In the embodiment described above, the LED dies may be effectively arranged in a linear formation that is a two-dimensional array. For example, 50 groups of RGB dies may be arranged in a 50 x 3 array, with all red-emitting mini-LEDs in a first row, all green-emitting mini-LEDs in the middle row, and all blue-emitting mini-LEDs in the final row.

In one embodiment, the LED dies may be mounted on the upper surface of the flexible carrier, and the drivers mounted on the lower surface of the flexible carrier. Electrical connections between the driver and the LEDs can be made using plated through-hole vias (PTHVs). Other electrical connections can be made using solder and/or wirebonds as appropriate. This allows various improvements to the product.

For example, if the LEDs are arranged in RGB groups of three as described above, the center-to-center pitch between LED die of adjacent groups (i.e. between LEDs of the same color) can be at most 1.0 mm, or at most 0.5 mm, since the drivers are underneath the FPC. When lit up in its "on" state, the LEDs of the lightbar may thus appear collectively as a single light source.

The drivers can be mounted on the other side of the FPC with their "long sides" parallel to the edges of the FPC. This allows a further reduction in width of the FPC, which can be as narrow as 0.75 mm or even less. This narrow product width makes the lightbar suitable for use in space-constrained applications and allows the lightbar to be incorporated in novel ways in various electronic devices.

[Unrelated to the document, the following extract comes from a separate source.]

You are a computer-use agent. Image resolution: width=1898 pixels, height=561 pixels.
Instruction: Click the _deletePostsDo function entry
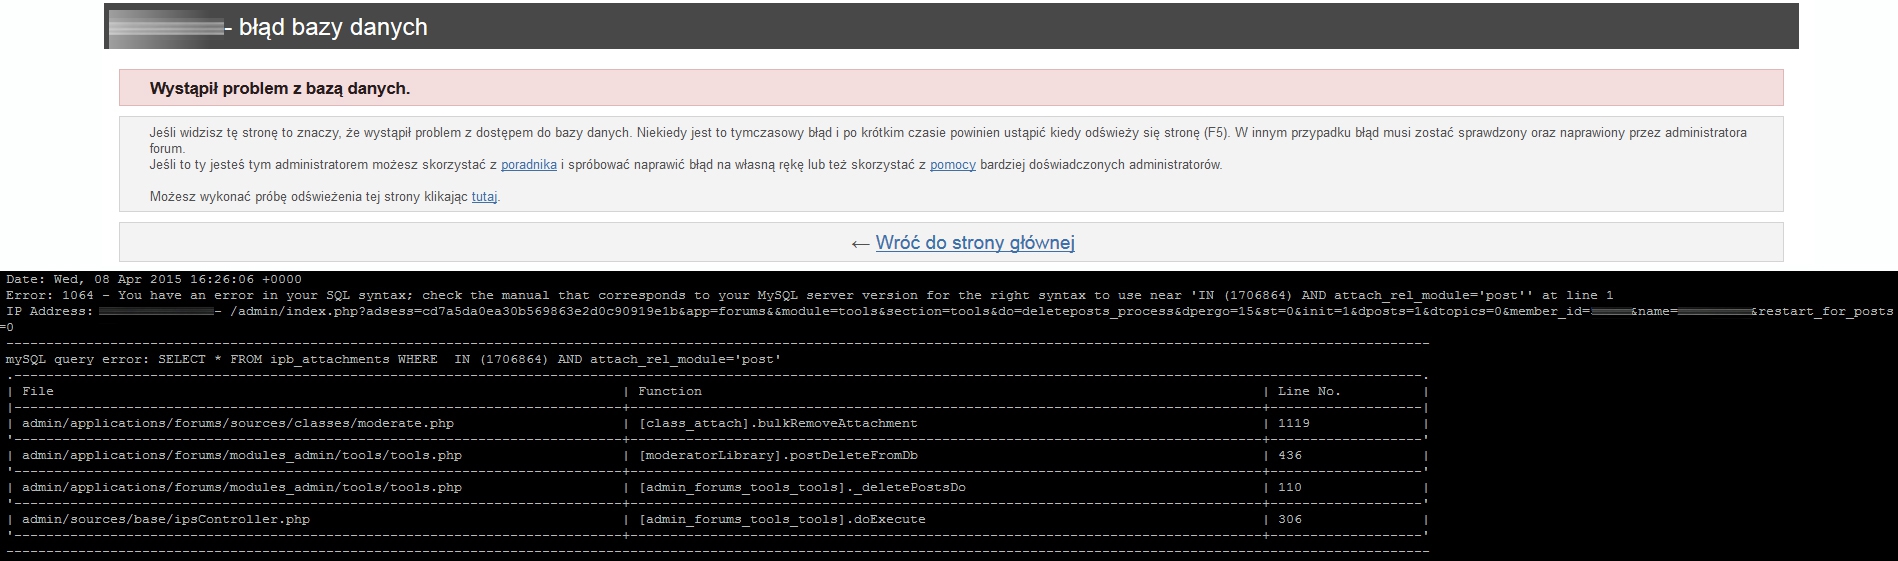click(x=801, y=487)
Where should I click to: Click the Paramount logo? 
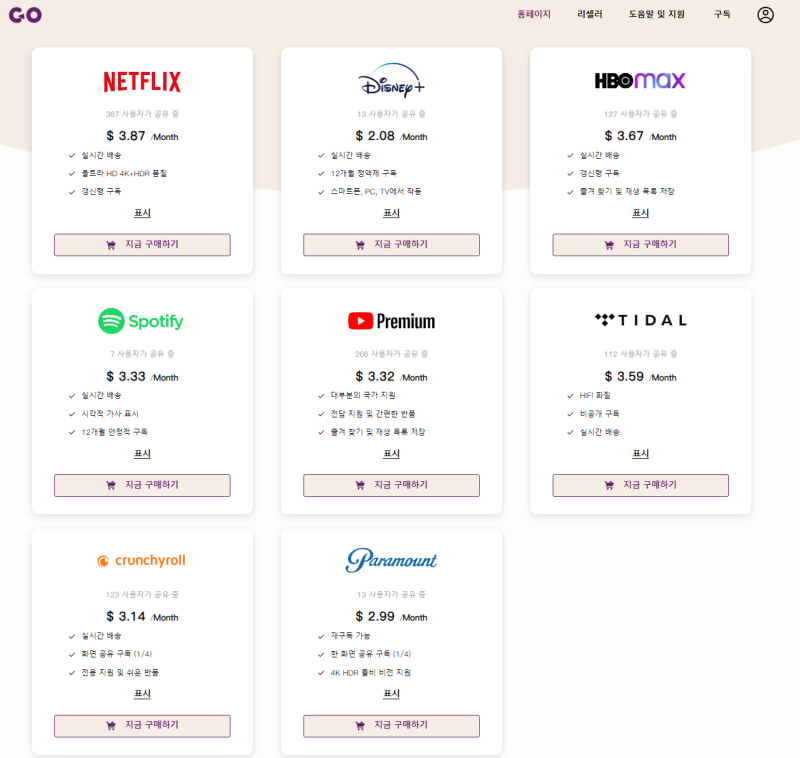[390, 560]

A two-dimensional array configuration may not be used in some embodiments, and instead the LED dies can be mounted in a single row on the upper FPC surface.

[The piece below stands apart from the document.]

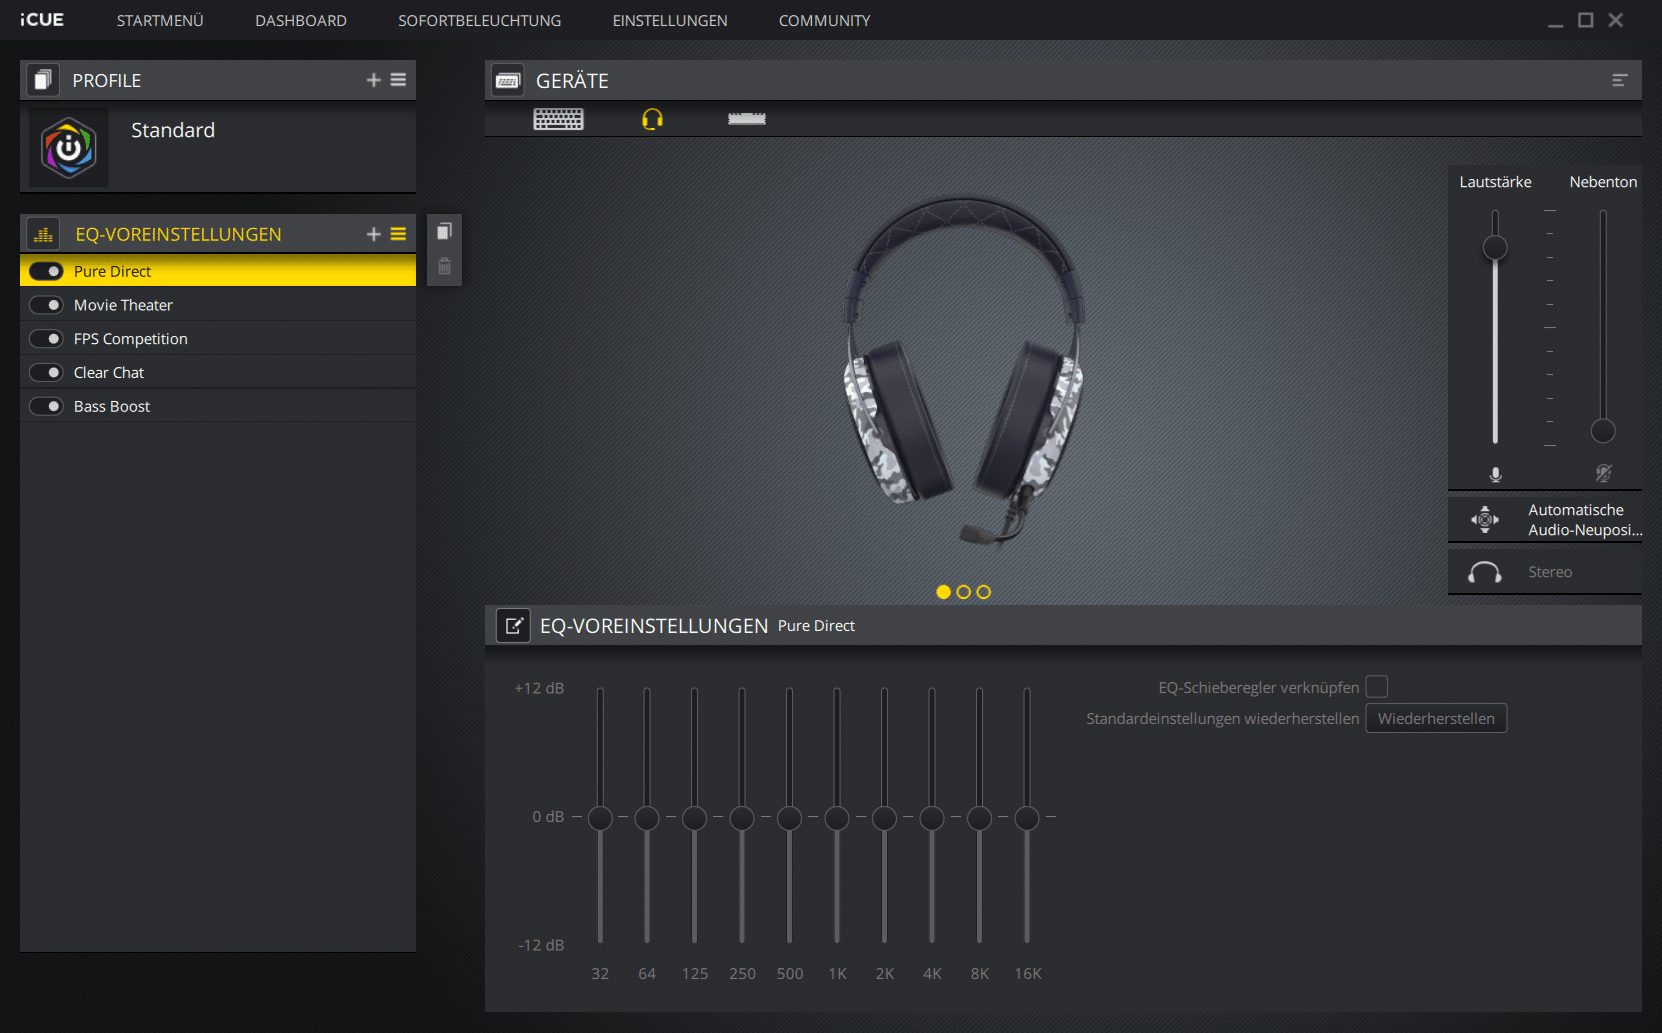The width and height of the screenshot is (1662, 1033).
Task: Check the EQ-Schieberegler verknüpfen checkbox
Action: pyautogui.click(x=1377, y=687)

As one alternative to the RGB LEDs in the embodiments described above, the LED dies may be white-emitting.

In some embodiments, a lightbar may have at least 20 white-emitting LED dies, each with an emission area of approximately 0.0625mm ² and a luminance of 80 Mcd/m ² so that together, the LEDs can achieve a luminous flux on the order of 300 lm, depending on their drive current. Such an embodiment would be suitable for a mobile phone rear camera application. Similarly, a group of white-emitting LEDs with a collective luminous flux in the order of 20 lm may be suitable for a front camera application of a mobile phone.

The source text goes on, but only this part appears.